** Task material follows **

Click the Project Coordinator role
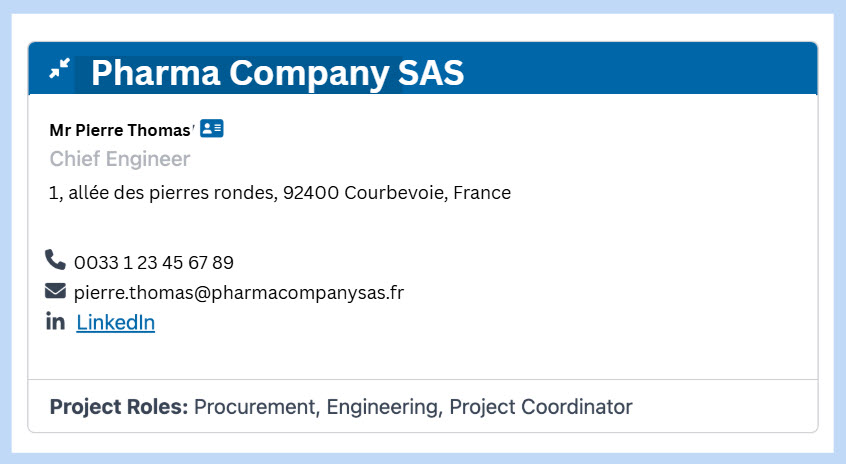The width and height of the screenshot is (846, 464). coord(540,407)
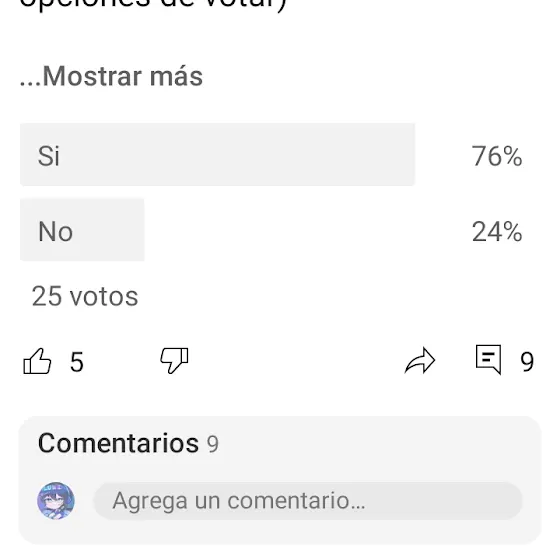Image resolution: width=560 pixels, height=560 pixels.
Task: Click the 9 next to Comentarios
Action: (212, 444)
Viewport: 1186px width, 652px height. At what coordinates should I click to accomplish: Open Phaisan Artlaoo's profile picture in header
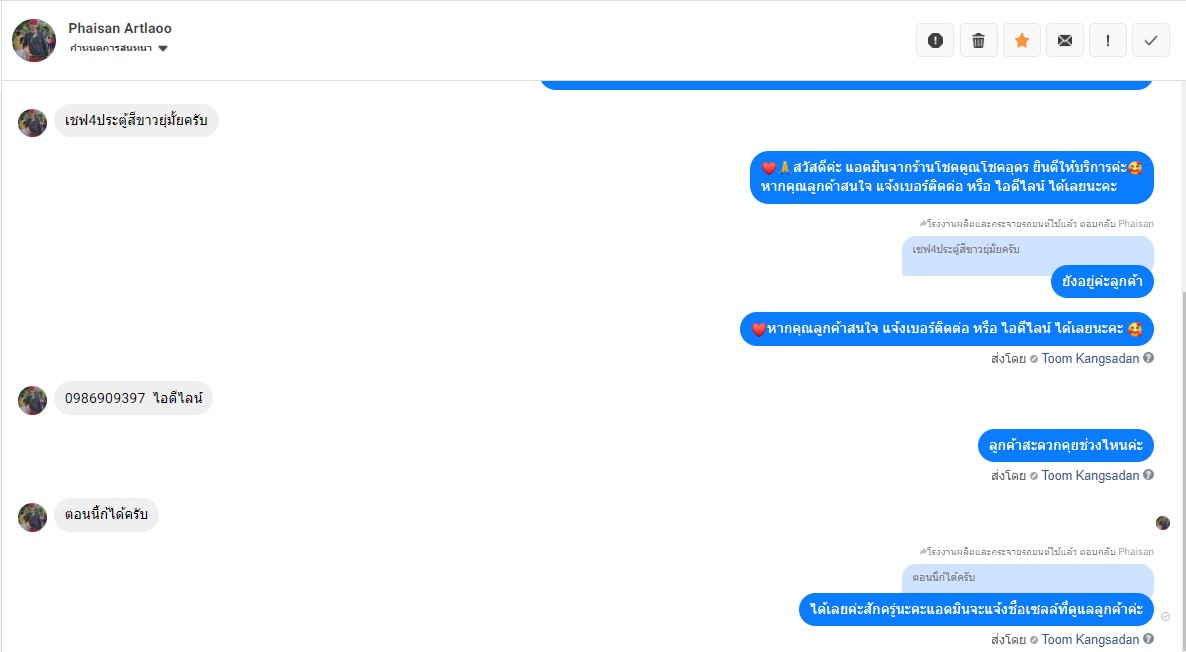pos(34,40)
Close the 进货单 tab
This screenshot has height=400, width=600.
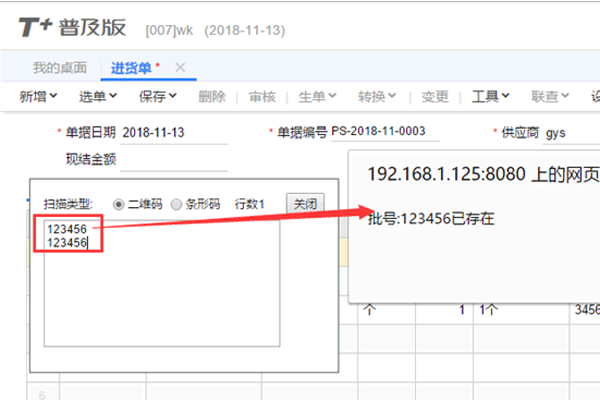(x=180, y=67)
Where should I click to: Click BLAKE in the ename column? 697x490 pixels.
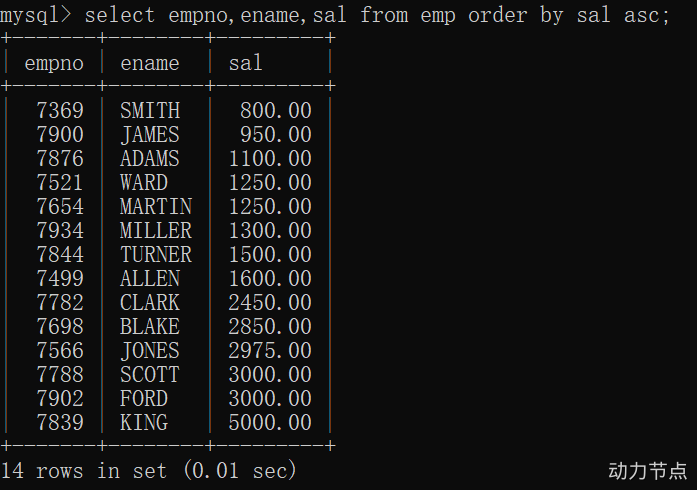(x=150, y=326)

** End of Task material **

Please print the entries shown above again, exactly, and skip the pictures.

Click the Project Coordinator role
The width and height of the screenshot is (846, 464). coord(540,407)
Image resolution: width=560 pixels, height=560 pixels.
Task: Click the 9 next to Comentarios
Action: (212, 444)
Viewport: 1186px width, 652px height. At what coordinates should I click to accomplish: Open Phaisan Artlaoo's profile picture in header
pos(34,40)
Close the 进货单 tab
This screenshot has height=400, width=600.
(x=180, y=67)
Where should I click to: Click BLAKE in the ename column? 697x490 pixels.
(x=150, y=326)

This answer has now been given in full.